4 Benefits of Transmission Investments
Economic Growth
Transmission investment and construction drives economic growth by enhancing access to reliable electricity and fostering business development.
Reliability & Resilience
Transmission investments reduce the risk of power disruptions, even during extreme weather events or emergencies.
Safety & Security
Transmission investments help protect critical energy assets from an increasing number of cyber and physical threats.
Lower Costs
Transmission investments reduce congestion on the transmission grid and allow the connection of lower-cost energy sources, increasing generation competition and pushing rates down.
The Myth of Competition
Federal and state regulators have debated whether transmission development should be open to “competition,” by implementing bidding processes for the right to construct and own regional transmission projects. In practice, this means that out-of-state entities (such as private equity or large multi-national utilities) will have an inside track to construct what has traditionally been handled by local utilities.
So called “competition” might sound good in theory. In reality, however, this can lead to longer transmission development timelines and higher costs. Recent findings show completed and active competitive transmission projects awarded to non-incumbent developers experienced an average of 12 months in schedule delays and 27% in cost increases. This is a far-cry from the purported 20-30% cost savings claimed by some developers.
Some states have responded to this debate by adopting Right of First Refusal (ROFR) laws, which ensure that local transmission owners with deep knowledge of the system can make decisions with the long-term interest of a state and region’s residents in mind. ROFRs allow local utilities to quickly move ahead with transmission projects once they are selected in a regional plan, saving customers time and money.
A similar rule used to exist at the federal level, but FERC removed the federal ROFR policy in 2011. As a result, in states without ROFRs, entities without deep knowledge of the local system or strong incentives to make decisions with the long-term interest of a state and region’s residents in mind are able to construct and own pieces of the grid within the complex transmission system. This has added a new layer of conflict to the transmission planning process, and only served to delay transmission planning and approval, depriving customers of crucial transmission benefits.
The truth is, ROFRs actually:
- Encourage long-range, collaborative transmission planning
- Reduce project schedule delays
- Cut cost overruns
- Boost local community investment
It’s time for ROFR opponents to take another look.
More Equitable Cost Allocation
One of the challenges in building an integrated regional and interregional grid is determining how to fairly allocate transmission investments among beneficiaries.
One solution comes from the Midcontinent Independent System Operator (MISO), an RTO serving 15 Midwestern states and parts of Canada. For many years, most transmission costs in MISO were assigned primarily to customers in the small geographic zone where a project was located, while a limited number of projects had costs assigned to the entire MISO region.
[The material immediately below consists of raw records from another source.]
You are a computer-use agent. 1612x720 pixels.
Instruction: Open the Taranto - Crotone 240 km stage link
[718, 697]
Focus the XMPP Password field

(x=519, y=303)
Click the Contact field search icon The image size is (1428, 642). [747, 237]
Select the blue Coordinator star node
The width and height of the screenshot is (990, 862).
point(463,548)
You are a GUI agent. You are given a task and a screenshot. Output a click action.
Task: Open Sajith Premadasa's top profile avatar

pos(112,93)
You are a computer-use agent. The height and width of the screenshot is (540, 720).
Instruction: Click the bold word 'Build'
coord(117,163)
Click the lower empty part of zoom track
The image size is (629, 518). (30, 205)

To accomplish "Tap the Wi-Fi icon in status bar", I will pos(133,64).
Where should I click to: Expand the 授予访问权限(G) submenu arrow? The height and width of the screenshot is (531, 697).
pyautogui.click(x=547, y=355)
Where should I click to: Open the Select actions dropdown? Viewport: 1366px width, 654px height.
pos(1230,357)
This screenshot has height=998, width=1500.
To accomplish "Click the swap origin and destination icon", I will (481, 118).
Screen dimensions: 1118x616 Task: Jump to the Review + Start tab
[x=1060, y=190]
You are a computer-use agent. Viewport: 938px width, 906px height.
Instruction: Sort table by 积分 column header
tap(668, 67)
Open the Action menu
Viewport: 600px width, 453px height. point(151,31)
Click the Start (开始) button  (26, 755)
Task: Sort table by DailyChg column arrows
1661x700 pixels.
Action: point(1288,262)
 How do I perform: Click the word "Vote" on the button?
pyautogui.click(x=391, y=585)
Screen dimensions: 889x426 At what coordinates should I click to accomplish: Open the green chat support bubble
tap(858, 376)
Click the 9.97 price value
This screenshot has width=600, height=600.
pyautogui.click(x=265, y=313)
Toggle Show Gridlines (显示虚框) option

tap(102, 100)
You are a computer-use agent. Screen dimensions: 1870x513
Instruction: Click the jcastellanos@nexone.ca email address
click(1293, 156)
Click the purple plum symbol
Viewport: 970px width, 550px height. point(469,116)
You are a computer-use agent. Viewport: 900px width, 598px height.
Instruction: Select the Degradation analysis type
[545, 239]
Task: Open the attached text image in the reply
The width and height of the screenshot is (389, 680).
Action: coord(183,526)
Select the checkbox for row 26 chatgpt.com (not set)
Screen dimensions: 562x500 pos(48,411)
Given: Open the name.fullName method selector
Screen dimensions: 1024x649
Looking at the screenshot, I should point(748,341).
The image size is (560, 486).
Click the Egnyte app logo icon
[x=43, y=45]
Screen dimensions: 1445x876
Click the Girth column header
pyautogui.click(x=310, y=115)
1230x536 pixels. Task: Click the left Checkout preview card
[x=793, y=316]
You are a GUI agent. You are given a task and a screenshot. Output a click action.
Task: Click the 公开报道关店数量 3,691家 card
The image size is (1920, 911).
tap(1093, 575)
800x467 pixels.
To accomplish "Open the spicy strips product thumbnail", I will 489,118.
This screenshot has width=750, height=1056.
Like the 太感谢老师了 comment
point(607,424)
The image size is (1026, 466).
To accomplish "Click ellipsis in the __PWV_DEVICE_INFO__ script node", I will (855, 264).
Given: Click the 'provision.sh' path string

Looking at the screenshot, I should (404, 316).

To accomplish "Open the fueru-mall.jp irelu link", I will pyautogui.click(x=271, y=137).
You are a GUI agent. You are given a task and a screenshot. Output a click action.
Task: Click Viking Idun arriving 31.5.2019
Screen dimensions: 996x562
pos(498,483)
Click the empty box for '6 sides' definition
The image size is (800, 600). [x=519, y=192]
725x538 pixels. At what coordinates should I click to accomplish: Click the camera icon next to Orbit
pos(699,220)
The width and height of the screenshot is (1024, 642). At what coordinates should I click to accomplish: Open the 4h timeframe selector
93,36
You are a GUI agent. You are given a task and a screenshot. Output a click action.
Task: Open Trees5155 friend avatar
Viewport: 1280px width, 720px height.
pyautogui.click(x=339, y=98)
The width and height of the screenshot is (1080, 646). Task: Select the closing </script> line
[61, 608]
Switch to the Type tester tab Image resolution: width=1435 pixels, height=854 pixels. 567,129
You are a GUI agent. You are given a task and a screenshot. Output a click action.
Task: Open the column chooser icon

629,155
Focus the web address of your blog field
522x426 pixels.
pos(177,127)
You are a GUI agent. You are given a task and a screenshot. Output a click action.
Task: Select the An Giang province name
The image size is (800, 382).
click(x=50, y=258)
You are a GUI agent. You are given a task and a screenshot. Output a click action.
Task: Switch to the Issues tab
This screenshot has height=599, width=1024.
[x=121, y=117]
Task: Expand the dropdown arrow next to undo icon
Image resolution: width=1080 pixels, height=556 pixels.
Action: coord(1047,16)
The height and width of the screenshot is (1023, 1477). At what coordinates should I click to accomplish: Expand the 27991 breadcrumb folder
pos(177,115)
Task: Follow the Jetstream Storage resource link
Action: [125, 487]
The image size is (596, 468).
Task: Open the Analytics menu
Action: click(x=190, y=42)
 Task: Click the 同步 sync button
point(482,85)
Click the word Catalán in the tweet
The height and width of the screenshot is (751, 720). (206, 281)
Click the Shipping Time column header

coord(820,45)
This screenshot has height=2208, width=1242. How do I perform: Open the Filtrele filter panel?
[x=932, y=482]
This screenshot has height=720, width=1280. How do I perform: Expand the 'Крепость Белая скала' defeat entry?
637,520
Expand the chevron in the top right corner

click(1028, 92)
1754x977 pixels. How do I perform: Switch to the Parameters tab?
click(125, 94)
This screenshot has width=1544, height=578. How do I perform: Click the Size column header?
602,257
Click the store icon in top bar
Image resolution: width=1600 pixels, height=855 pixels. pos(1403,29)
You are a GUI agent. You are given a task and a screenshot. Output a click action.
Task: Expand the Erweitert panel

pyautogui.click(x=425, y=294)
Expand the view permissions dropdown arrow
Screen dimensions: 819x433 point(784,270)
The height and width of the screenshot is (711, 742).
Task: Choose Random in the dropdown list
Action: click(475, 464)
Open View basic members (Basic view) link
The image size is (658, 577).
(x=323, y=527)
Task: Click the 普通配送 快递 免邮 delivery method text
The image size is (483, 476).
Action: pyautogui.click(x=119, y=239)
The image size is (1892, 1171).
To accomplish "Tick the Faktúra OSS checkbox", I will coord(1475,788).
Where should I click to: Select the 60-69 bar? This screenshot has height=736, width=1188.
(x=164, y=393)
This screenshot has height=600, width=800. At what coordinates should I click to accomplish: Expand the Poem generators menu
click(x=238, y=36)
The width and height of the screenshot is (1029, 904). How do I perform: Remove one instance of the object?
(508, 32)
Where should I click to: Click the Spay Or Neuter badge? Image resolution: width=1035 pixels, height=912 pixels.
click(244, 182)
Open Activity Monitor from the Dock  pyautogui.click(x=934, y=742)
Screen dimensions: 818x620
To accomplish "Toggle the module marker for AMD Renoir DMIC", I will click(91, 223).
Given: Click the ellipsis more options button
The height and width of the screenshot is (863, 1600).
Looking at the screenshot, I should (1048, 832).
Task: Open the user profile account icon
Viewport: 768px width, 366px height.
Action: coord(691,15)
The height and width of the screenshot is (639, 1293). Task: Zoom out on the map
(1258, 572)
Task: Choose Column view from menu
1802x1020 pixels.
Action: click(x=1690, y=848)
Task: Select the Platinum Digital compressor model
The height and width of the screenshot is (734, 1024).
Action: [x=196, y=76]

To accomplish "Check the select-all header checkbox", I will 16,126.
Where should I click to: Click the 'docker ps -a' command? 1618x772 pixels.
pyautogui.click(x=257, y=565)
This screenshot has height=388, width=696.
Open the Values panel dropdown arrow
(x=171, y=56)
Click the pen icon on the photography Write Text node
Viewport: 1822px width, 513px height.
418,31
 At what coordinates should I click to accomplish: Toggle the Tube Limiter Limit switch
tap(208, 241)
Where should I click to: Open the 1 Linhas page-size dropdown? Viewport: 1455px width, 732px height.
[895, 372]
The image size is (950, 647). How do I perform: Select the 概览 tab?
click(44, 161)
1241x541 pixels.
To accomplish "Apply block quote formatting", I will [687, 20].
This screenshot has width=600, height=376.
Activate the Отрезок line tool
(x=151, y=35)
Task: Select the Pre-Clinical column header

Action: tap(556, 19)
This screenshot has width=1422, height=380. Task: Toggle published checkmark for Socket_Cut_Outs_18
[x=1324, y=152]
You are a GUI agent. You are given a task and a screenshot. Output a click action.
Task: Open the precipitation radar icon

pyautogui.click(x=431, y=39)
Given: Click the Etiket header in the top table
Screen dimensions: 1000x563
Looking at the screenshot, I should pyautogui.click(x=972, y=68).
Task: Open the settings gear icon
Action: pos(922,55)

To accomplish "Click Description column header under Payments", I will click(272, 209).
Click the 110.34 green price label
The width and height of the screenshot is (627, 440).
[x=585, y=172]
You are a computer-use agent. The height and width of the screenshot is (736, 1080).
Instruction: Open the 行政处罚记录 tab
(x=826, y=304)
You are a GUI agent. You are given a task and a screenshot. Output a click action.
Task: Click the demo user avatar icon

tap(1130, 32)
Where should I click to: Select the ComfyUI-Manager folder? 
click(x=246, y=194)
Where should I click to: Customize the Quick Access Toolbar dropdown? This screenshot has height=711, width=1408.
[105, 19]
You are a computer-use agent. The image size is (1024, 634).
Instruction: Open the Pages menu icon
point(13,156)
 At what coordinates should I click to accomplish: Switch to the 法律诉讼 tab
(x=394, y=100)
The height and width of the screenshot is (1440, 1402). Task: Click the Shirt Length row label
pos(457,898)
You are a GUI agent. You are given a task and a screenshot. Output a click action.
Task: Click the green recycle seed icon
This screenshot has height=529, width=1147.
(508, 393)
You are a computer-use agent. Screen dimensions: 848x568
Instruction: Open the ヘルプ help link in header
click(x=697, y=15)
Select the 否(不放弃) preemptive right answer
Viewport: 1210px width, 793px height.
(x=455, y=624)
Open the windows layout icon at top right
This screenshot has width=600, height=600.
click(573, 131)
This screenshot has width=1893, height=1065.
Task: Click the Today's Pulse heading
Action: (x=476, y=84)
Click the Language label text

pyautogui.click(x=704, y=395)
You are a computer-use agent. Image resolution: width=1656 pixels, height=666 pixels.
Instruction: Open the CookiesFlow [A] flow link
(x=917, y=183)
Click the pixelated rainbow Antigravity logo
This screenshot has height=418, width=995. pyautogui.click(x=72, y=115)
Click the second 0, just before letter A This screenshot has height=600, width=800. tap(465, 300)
In 2022, MISO made refinements to this methodology by introducing a new long-range transmission plan (LRTP) with broad cost assignment within subregions benefitting from a regional project. Crucially, MISO ensured that the cost allocation method was established prior to project approval and locked in following the advancement of the new lines, which added certainty to the planning process. Ultimately, this methodology resulted in successful approval of the largest portfolio of regional transmission projects in the country’s history.
MISO’s approach has been identified by federal regulators as a model for regional transmission planning moving forward and could help smooth the fractious debates around cost in the future.
The Consequences of Inaction
Transmission has a cost—but the cost of inaction is far higher. High regional congestion costs and other inefficiencies are already costing consumers billions of dollars each year. And when parts of our grid fail due to extreme weather or a catastrophic event, people lose and the economy suffers.
That shouldn’t happen in America. We have the tools and capabilities to build a grid that can power the technological revolution now underway—we all just need to play our part.